**The task:**
Copying exactly, give the lines in the material below from the one with "finanças (841, 1762)" to the one with "About Us (170, 2504)", ends included, and nothing besides.

**Entries provided:**
··········

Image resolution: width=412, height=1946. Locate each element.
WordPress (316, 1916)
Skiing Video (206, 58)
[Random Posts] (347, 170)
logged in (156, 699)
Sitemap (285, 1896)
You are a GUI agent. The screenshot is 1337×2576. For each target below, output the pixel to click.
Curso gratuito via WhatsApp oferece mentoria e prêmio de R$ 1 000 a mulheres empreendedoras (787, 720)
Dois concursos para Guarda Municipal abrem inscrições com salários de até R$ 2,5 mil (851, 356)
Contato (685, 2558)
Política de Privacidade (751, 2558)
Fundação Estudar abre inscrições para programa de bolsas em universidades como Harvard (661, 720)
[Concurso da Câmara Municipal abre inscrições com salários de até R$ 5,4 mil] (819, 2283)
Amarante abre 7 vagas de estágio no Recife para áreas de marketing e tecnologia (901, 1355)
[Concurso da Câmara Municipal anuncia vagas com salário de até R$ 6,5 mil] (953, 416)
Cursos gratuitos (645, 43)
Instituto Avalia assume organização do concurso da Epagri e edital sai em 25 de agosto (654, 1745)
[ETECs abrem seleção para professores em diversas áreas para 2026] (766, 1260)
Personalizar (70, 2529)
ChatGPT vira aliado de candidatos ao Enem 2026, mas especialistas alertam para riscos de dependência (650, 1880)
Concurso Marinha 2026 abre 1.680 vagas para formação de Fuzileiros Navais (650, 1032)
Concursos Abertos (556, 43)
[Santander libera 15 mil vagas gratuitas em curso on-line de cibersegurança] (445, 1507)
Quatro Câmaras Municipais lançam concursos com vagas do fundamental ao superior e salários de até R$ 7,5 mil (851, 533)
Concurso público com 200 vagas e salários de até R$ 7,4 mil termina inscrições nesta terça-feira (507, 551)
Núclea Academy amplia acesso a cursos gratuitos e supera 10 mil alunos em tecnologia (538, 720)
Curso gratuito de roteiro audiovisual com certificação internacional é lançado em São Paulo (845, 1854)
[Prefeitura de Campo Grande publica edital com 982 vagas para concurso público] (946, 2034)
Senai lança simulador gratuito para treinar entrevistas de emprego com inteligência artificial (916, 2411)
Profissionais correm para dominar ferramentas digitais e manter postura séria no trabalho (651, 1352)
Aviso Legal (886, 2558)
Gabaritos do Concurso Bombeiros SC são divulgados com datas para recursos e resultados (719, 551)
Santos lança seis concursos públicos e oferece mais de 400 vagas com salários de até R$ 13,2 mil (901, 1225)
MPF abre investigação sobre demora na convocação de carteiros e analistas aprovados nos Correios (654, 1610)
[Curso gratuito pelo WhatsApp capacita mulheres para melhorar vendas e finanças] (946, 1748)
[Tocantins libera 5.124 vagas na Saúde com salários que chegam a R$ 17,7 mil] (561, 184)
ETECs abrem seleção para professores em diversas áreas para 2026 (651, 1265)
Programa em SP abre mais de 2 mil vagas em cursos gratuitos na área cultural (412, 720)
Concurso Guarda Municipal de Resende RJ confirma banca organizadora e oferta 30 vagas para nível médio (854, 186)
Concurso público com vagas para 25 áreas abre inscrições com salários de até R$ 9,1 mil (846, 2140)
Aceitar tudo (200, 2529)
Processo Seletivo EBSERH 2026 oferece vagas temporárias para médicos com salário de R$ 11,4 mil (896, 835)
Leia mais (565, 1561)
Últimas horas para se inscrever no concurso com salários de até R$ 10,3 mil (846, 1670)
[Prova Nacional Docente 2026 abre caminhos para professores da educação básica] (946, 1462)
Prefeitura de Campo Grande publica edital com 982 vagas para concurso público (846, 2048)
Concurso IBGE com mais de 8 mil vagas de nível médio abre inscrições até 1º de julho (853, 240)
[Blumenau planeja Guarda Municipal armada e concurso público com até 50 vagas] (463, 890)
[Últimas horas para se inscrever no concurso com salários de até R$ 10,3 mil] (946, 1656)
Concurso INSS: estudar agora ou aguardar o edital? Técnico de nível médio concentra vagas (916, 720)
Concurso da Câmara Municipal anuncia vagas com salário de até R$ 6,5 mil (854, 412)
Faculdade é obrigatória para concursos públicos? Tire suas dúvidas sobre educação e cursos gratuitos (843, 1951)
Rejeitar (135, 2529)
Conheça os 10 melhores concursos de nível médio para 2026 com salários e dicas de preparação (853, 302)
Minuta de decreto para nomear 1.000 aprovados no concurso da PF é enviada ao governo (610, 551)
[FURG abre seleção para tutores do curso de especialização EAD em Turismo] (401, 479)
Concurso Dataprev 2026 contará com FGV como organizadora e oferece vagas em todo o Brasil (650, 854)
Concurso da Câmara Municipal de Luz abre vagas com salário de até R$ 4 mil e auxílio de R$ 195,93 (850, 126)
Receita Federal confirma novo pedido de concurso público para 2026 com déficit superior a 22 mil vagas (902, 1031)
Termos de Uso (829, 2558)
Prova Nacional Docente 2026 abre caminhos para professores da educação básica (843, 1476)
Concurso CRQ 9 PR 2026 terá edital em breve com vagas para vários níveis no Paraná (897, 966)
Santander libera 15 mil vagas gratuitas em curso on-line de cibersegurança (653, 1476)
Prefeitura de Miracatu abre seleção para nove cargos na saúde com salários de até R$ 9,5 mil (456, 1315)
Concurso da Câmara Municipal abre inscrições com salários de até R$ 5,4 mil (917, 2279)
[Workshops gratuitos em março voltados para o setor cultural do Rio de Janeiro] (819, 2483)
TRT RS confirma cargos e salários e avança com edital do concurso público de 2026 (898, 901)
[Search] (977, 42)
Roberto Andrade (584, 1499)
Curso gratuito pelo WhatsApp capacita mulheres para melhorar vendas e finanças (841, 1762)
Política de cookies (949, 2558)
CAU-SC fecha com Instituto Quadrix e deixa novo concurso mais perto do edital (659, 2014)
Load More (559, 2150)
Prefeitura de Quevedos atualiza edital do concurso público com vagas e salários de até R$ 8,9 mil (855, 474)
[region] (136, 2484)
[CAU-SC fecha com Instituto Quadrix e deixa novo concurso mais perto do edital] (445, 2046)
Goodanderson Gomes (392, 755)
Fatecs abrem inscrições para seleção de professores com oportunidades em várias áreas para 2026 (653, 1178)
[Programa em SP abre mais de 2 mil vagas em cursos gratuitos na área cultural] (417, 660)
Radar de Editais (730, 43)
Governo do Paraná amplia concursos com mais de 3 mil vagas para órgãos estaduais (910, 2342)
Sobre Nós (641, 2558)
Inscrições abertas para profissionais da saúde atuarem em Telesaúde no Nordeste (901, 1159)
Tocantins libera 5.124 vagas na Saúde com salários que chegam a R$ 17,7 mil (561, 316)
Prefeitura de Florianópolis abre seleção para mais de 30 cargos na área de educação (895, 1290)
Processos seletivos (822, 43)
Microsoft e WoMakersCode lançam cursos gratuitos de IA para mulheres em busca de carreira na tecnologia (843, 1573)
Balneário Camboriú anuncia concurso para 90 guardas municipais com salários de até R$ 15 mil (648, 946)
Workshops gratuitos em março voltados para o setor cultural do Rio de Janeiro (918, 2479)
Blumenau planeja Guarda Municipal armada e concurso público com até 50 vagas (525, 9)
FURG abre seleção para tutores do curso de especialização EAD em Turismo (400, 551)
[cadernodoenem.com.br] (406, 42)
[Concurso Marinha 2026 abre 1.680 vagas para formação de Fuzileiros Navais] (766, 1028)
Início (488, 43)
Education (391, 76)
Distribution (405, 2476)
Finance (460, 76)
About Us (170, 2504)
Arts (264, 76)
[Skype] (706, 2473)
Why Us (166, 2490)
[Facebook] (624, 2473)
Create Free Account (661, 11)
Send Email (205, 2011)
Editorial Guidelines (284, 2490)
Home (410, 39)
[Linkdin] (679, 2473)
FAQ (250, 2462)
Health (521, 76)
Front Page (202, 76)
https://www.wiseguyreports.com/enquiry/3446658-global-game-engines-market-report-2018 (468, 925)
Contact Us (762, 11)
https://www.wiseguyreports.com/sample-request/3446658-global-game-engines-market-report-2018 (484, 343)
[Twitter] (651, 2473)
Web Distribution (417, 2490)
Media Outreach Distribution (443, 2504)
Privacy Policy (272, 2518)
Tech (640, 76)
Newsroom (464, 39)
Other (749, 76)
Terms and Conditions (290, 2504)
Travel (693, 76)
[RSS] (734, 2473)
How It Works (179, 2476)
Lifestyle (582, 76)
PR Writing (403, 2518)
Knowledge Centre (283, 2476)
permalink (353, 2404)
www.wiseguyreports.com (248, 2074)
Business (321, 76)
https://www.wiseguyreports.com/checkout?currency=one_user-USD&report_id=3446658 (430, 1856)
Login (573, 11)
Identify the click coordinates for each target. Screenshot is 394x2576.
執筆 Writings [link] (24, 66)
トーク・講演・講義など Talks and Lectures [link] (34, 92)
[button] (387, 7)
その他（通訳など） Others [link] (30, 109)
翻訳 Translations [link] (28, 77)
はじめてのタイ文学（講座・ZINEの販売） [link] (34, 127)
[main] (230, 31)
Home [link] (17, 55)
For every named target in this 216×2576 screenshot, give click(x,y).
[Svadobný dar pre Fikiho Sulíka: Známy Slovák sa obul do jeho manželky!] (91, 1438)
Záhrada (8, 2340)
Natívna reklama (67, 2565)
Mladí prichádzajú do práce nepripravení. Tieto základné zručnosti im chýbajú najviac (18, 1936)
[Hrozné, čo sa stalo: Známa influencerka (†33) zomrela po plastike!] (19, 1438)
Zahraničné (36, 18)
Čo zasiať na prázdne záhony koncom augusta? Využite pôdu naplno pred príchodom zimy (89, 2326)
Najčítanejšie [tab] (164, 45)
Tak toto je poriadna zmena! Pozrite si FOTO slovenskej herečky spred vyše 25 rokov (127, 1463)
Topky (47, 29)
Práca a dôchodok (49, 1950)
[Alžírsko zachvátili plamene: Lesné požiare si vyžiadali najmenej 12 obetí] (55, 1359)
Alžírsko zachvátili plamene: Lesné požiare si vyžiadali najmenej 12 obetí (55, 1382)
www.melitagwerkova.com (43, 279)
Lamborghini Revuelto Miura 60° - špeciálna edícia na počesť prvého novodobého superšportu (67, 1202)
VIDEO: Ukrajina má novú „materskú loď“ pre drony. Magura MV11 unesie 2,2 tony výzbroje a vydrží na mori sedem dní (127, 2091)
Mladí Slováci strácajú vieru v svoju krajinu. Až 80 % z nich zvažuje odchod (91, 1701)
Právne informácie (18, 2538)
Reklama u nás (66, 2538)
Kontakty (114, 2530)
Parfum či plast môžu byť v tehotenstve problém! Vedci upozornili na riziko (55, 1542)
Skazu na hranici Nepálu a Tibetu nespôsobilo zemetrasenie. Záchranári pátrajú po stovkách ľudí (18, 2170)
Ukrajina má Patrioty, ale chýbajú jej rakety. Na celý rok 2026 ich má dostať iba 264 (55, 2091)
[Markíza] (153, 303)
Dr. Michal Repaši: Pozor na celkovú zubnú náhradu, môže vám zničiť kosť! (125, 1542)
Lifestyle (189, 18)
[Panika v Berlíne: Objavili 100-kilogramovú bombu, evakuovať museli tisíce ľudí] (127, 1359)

··········

**Task result:**
Curso gratuito pelo WhatsApp capacita mulheres para melhorar vendas e finanças (841, 1762)
Política de cookies (949, 2558)
CAU-SC fecha com Instituto Quadrix e deixa novo concurso mais perto do edital (659, 2014)
Load More (559, 2150)
Prefeitura de Quevedos atualiza edital do concurso público com vagas e salários de até R$ 8,9 mil (855, 474)
[region] (136, 2484)
[CAU-SC fecha com Instituto Quadrix e deixa novo concurso mais perto do edital] (445, 2046)
Goodanderson Gomes (392, 755)
Fatecs abrem inscrições para seleção de professores com oportunidades em várias áreas para 2026 (653, 1178)
[Programa em SP abre mais de 2 mil vagas em cursos gratuitos na área cultural] (417, 660)
Radar de Editais (730, 43)
Governo do Paraná amplia concursos com mais de 3 mil vagas para órgãos estaduais (910, 2342)
Sobre Nós (641, 2558)
Inscrições abertas para profissionais da saúde atuarem em Telesaúde no Nordeste (901, 1159)
Tocantins libera 5.124 vagas na Saúde com salários que chegam a R$ 17,7 mil (561, 316)
Prefeitura de Florianópolis abre seleção para mais de 30 cargos na área de educação (895, 1290)
Processos seletivos (822, 43)
Microsoft e WoMakersCode lançam cursos gratuitos de IA para mulheres em busca de carreira na tecnologia (843, 1573)
Balneário Camboriú anuncia concurso para 90 guardas municipais com salários de até R$ 15 mil (648, 946)
Workshops gratuitos em março voltados para o setor cultural do Rio de Janeiro (918, 2479)
Blumenau planeja Guarda Municipal armada e concurso público com até 50 vagas (525, 9)
FURG abre seleção para tutores do curso de especialização EAD em Turismo (400, 551)
[cadernodoenem.com.br] (406, 42)
[Concurso Marinha 2026 abre 1.680 vagas para formação de Fuzileiros Navais] (766, 1028)
Início (488, 43)
Education (391, 76)
Distribution (405, 2476)
Finance (460, 76)
About Us (170, 2504)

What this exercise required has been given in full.